- **Work order**
Copy nothing from the entries below except the lines from the one containing "BANDUNG (361, 2456)" through the one containing "KARAWANG (363, 2443)", and copy those exactly.

# # # # # # #

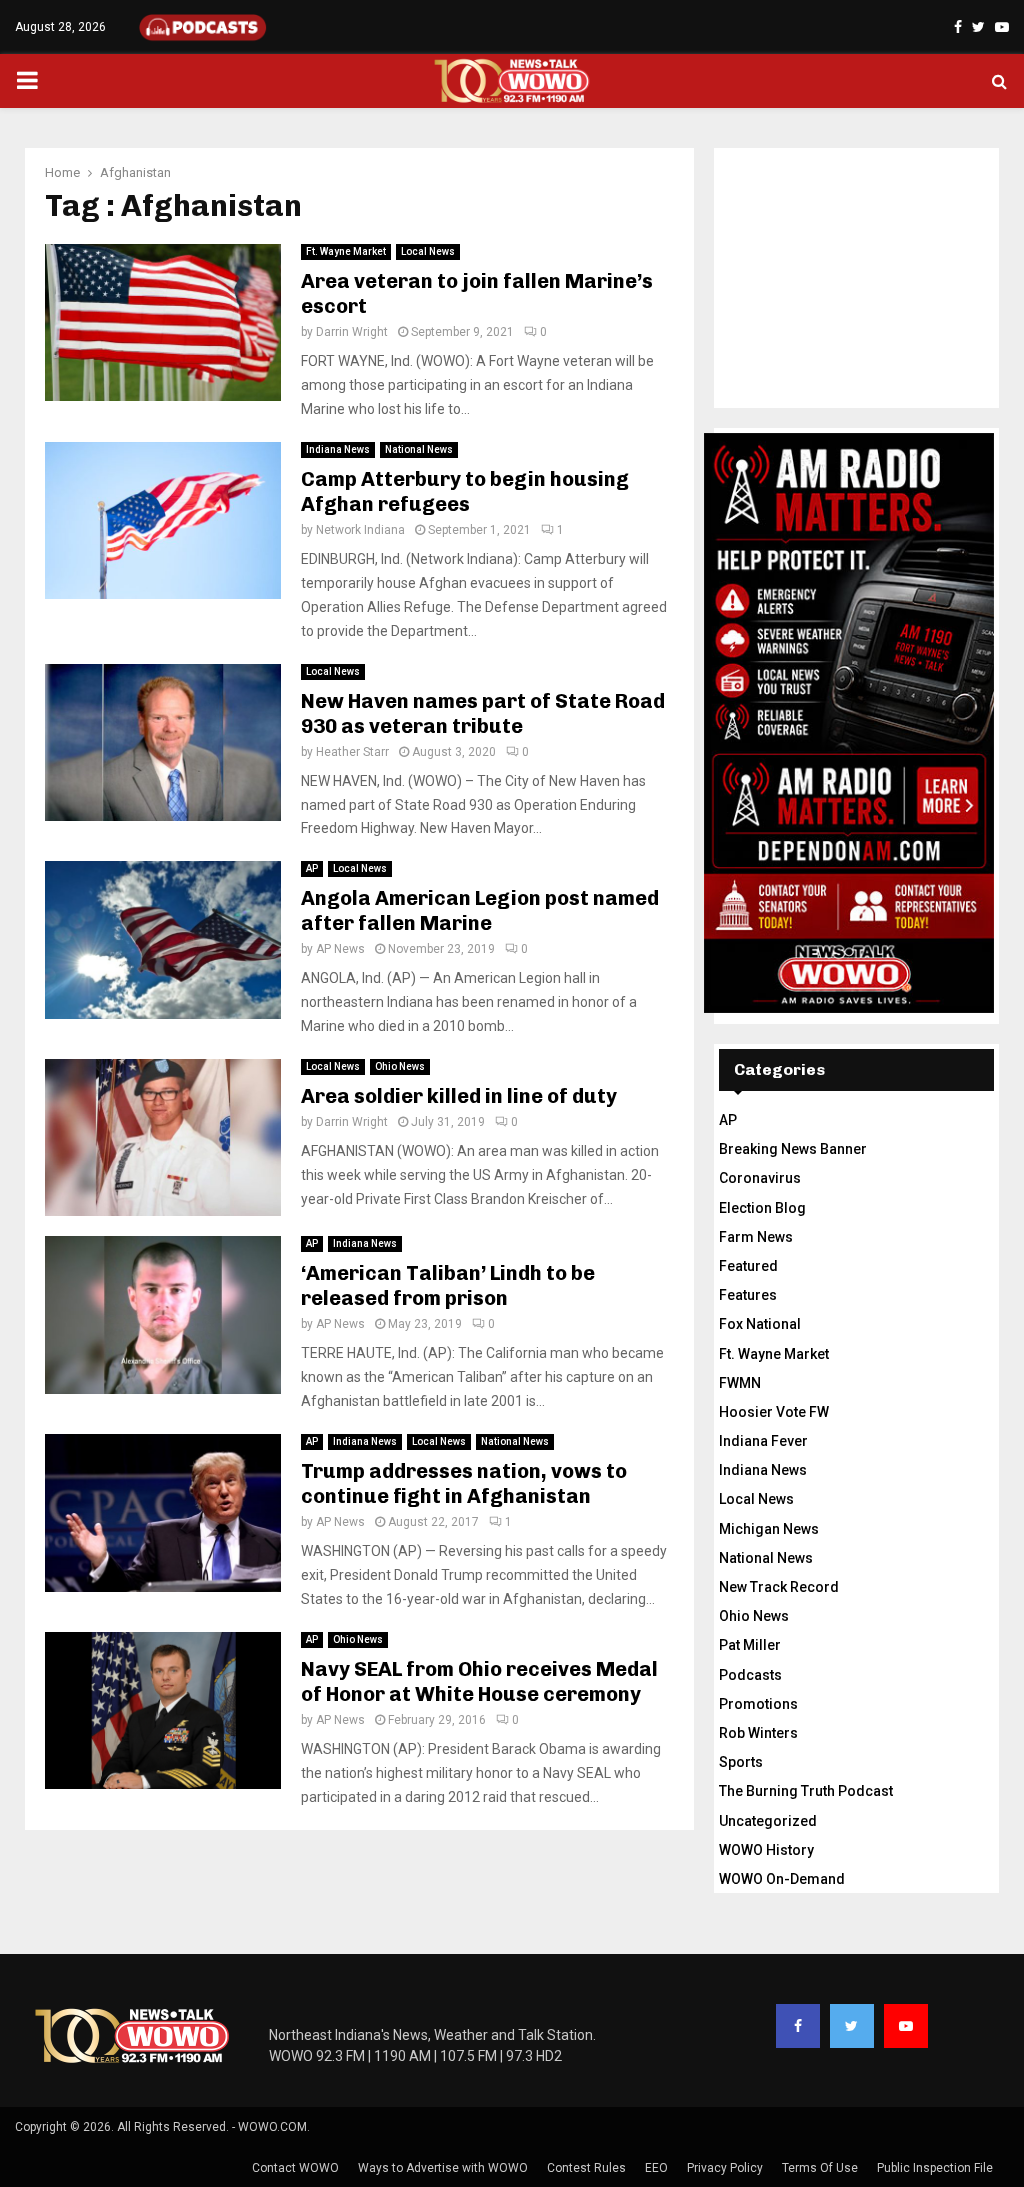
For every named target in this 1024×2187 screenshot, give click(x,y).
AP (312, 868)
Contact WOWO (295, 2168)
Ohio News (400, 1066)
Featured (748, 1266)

# # # # # # #

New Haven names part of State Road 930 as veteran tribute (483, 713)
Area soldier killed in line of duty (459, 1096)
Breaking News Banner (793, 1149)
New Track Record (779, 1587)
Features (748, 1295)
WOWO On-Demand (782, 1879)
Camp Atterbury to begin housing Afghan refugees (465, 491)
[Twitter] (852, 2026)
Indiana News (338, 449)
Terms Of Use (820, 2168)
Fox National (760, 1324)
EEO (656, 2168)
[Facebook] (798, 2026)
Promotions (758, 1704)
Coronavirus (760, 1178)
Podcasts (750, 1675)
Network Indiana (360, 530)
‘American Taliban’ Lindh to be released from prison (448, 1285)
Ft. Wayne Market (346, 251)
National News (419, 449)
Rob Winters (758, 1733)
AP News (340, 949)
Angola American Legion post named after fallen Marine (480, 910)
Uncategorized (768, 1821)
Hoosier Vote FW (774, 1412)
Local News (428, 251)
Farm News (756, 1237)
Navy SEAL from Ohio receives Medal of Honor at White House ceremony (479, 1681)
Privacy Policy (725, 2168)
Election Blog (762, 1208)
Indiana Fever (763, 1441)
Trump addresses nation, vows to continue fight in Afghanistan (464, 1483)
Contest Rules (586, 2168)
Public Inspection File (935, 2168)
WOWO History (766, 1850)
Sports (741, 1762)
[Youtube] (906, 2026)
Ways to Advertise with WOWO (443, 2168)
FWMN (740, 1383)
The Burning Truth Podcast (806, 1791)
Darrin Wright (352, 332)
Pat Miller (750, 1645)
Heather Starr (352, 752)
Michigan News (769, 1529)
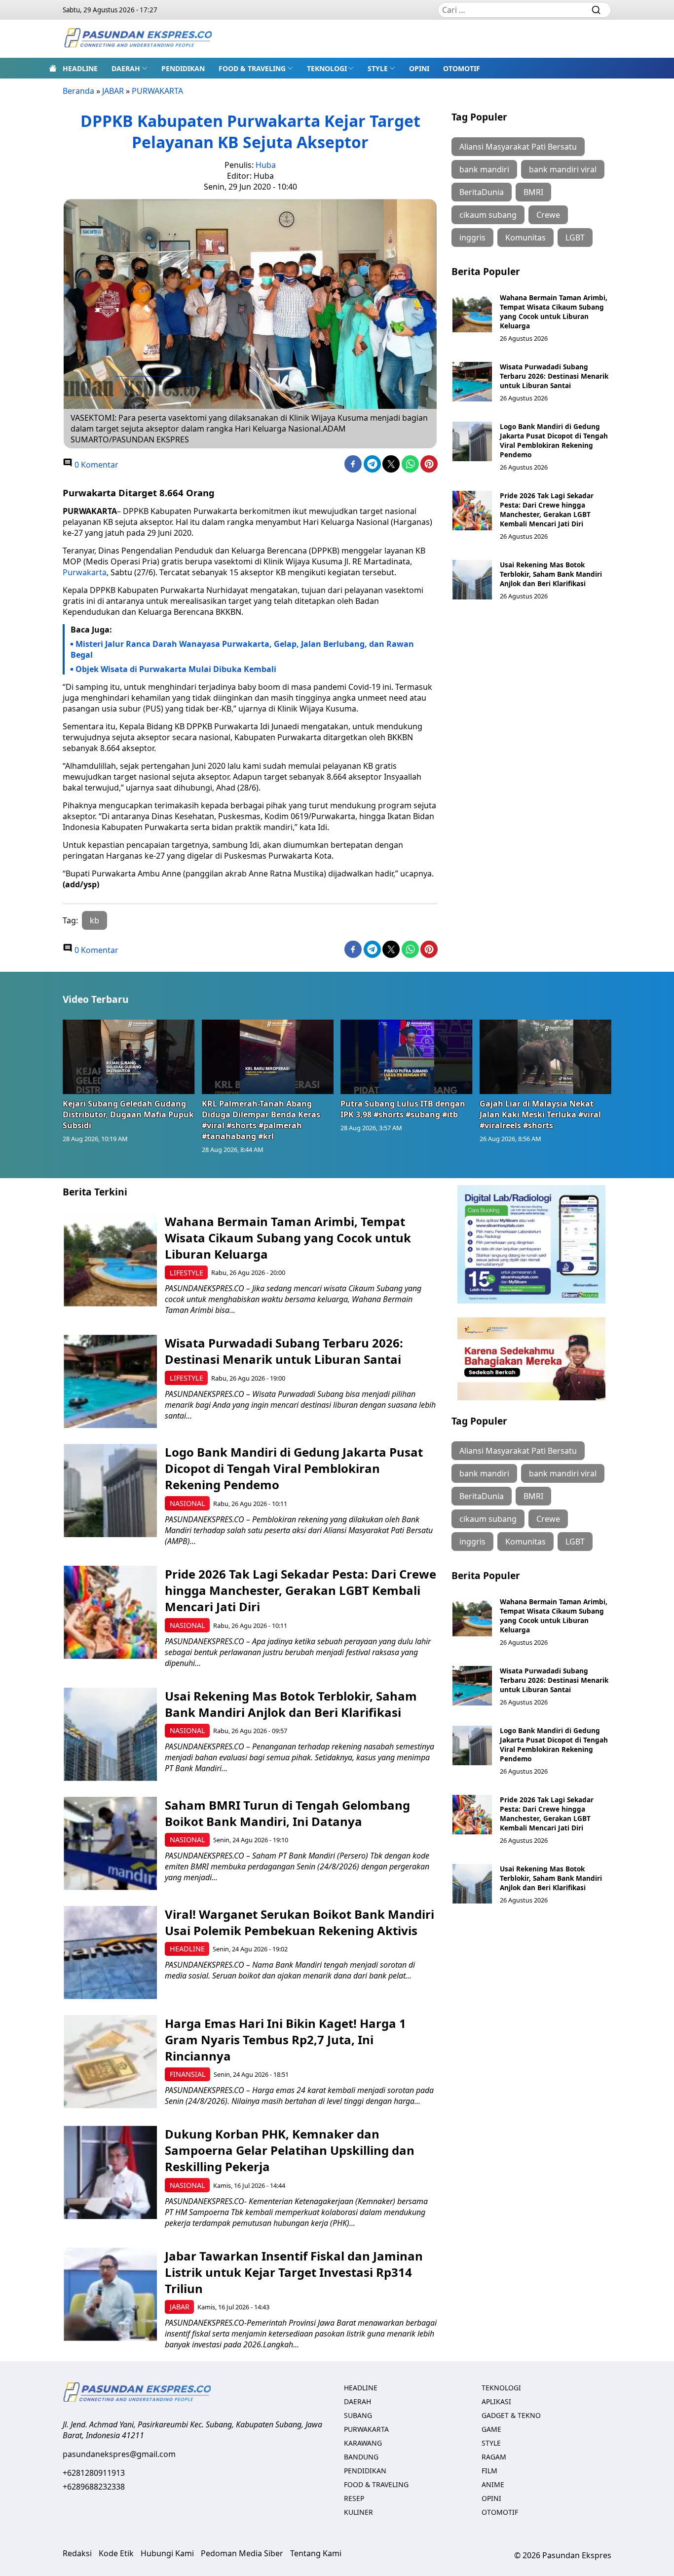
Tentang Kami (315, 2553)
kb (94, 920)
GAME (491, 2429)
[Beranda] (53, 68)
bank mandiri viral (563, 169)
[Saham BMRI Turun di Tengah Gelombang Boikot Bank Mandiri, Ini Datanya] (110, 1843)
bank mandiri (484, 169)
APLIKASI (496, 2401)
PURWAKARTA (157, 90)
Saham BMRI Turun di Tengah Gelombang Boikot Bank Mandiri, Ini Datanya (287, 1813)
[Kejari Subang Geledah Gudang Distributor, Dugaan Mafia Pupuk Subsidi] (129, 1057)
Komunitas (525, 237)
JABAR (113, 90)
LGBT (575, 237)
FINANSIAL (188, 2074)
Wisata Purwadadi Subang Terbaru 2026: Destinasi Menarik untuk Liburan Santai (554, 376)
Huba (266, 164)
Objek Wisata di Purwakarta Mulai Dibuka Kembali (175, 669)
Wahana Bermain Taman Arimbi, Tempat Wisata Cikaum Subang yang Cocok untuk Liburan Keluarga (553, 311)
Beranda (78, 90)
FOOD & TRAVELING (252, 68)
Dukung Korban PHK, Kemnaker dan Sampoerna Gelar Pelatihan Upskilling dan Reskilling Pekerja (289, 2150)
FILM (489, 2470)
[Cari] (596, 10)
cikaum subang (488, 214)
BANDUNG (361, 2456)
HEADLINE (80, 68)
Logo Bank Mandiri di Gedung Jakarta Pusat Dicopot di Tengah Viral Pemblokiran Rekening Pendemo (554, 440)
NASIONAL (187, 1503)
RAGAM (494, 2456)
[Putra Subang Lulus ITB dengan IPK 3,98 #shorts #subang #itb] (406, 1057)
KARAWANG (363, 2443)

# # # # # # #

- **Expected answer**
BANDUNG (361, 2456)
HEADLINE (80, 68)
Logo Bank Mandiri di Gedung Jakarta Pusat Dicopot di Tengah Viral Pemblokiran Rekening Pendemo (554, 440)
NASIONAL (187, 1503)
RAGAM (494, 2456)
[Putra Subang Lulus ITB dengan IPK 3,98 #shorts #subang #itb] (406, 1057)
KARAWANG (363, 2443)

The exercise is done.